* **Data records**:
** begin **

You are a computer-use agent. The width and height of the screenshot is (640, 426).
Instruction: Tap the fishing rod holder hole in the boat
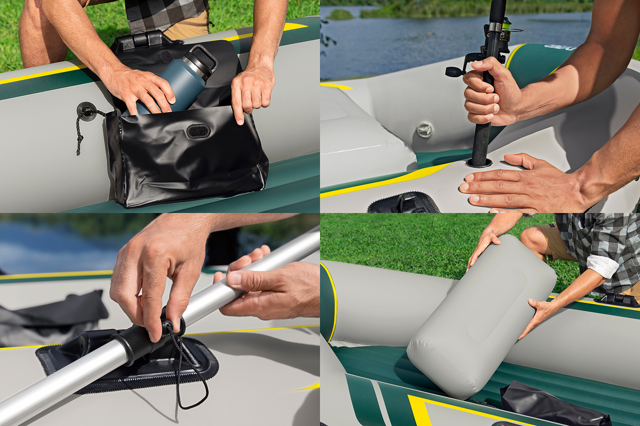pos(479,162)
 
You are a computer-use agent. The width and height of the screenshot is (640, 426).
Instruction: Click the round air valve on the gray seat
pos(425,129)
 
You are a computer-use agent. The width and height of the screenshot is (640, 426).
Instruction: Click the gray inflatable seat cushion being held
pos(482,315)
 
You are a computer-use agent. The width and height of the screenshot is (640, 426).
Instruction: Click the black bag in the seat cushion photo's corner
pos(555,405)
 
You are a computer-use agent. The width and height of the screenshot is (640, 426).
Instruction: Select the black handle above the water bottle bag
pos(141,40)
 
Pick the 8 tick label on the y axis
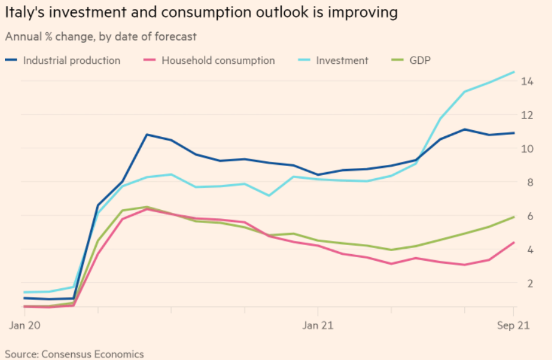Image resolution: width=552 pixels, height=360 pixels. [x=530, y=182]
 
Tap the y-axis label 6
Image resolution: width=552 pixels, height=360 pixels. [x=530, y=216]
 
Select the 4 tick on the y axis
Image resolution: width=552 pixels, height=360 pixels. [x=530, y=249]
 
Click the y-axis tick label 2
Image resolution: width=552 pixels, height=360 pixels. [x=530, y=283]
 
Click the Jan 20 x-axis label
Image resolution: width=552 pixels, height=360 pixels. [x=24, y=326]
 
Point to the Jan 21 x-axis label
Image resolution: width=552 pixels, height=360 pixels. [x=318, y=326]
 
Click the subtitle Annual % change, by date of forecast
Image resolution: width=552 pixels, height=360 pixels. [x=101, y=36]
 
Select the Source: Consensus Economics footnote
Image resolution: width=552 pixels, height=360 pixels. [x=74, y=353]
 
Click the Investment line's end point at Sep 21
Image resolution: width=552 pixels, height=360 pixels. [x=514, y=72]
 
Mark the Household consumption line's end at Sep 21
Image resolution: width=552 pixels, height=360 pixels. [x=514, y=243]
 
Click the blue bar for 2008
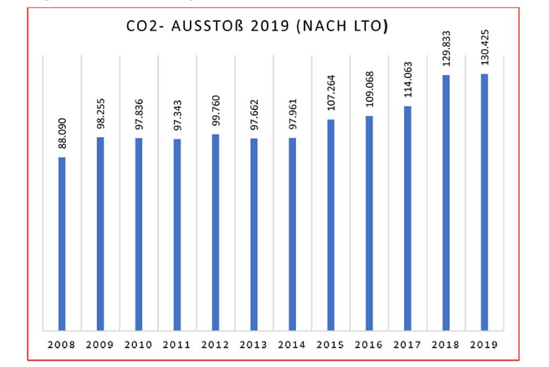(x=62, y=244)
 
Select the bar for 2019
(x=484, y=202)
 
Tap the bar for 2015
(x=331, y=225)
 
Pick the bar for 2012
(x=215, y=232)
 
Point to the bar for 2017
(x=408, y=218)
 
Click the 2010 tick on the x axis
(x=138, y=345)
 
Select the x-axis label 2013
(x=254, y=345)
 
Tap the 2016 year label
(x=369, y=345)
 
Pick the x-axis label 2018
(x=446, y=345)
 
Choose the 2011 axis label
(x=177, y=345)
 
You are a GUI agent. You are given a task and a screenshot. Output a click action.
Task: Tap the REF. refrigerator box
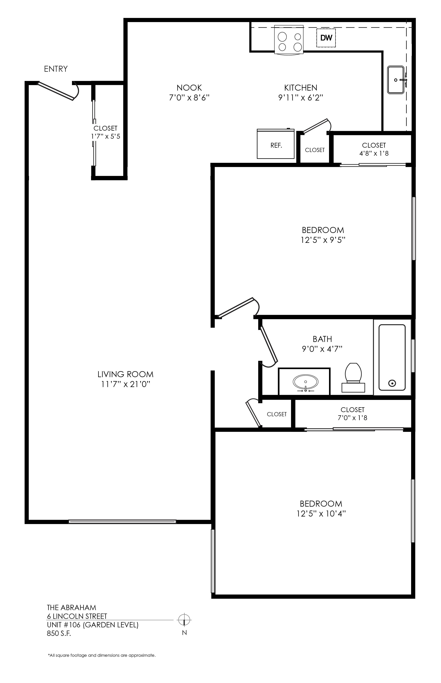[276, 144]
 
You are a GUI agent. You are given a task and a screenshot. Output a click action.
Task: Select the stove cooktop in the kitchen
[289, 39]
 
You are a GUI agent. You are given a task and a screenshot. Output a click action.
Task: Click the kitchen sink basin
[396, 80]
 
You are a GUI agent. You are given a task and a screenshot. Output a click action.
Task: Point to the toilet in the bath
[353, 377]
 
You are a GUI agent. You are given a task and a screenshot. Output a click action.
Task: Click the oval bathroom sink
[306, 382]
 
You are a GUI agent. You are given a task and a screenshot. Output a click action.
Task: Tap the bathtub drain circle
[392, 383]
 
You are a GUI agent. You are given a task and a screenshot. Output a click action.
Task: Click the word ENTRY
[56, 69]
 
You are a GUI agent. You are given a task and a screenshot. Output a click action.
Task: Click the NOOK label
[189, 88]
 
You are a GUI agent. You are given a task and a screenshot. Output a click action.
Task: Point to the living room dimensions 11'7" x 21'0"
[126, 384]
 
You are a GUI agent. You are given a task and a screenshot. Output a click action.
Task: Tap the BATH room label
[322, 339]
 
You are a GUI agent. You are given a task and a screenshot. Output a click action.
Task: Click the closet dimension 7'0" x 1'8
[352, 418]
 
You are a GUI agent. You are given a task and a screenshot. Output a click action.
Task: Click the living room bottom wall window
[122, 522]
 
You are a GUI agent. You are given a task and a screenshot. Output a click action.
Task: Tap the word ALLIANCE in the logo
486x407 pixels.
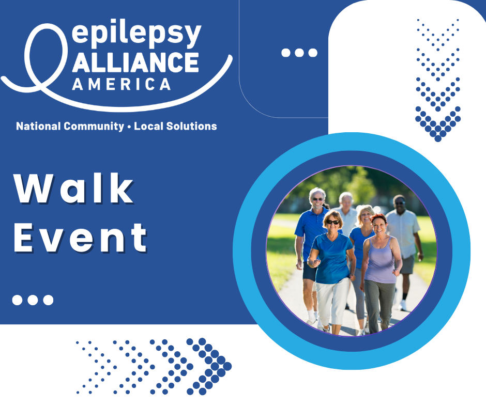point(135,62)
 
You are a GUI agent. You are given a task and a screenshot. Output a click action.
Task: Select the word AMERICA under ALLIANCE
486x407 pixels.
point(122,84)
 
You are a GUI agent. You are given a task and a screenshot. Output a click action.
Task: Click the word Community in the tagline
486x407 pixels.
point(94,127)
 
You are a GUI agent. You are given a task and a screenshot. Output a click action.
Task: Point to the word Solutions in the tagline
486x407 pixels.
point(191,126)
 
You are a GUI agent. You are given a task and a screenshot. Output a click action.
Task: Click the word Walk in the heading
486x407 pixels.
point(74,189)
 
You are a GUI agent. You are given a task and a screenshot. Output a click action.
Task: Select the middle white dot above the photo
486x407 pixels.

** end **
** begin **

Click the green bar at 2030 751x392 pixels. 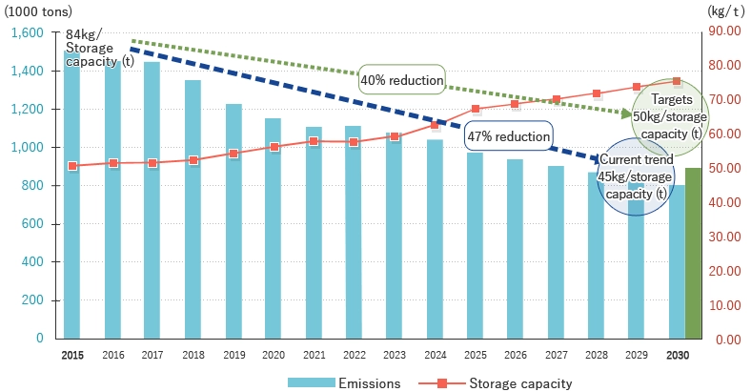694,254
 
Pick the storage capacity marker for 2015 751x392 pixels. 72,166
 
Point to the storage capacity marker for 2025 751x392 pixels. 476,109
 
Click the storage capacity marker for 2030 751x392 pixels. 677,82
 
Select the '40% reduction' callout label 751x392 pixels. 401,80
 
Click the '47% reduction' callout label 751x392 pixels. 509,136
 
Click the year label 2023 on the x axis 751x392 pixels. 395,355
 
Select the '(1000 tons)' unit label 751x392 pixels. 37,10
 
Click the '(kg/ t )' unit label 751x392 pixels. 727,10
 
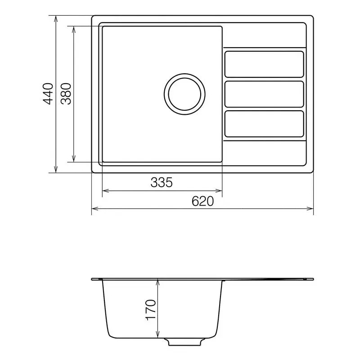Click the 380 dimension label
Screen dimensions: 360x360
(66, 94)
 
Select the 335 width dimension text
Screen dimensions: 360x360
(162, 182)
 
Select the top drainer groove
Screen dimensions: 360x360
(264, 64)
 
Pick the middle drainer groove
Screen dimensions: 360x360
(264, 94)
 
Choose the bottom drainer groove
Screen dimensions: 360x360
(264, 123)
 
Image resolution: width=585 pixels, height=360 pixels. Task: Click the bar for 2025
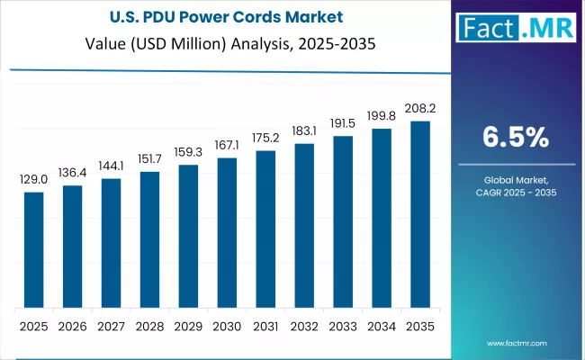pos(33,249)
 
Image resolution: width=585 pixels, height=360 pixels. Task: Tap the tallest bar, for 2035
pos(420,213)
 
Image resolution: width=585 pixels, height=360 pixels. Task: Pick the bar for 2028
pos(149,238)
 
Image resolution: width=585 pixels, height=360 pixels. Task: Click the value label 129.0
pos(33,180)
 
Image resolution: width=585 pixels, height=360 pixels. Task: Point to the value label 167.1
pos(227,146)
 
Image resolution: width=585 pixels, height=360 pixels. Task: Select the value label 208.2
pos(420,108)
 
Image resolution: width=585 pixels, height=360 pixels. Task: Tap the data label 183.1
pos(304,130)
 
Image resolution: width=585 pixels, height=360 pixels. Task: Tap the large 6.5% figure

** end **

* **Directions**:
Reproduce verbatim the data between the line containing "Click the year" and the line containing "pos(420,213)", inclusive. Omit the pictures.

* **Response to the task**:
Click the year label 2023 on the x axis 751x392 pixels. 395,355
 
Select the '(1000 tons)' unit label 751x392 pixels. 37,10
 
Click the '(kg/ t )' unit label 751x392 pixels. 727,10
 
Click the 380 dimension label
Screen dimensions: 360x360
(66, 94)
 
Select the 335 width dimension text
Screen dimensions: 360x360
(162, 182)
 
Select the top drainer groove
Screen dimensions: 360x360
(264, 64)
 
Pick the middle drainer groove
Screen dimensions: 360x360
(264, 94)
 
Choose the bottom drainer groove
Screen dimensions: 360x360
(264, 123)
 
Image resolution: width=585 pixels, height=360 pixels. Task: Click the bar for 2025
pos(33,249)
 
Image resolution: width=585 pixels, height=360 pixels. Task: Tap the tallest bar, for 2035
pos(420,213)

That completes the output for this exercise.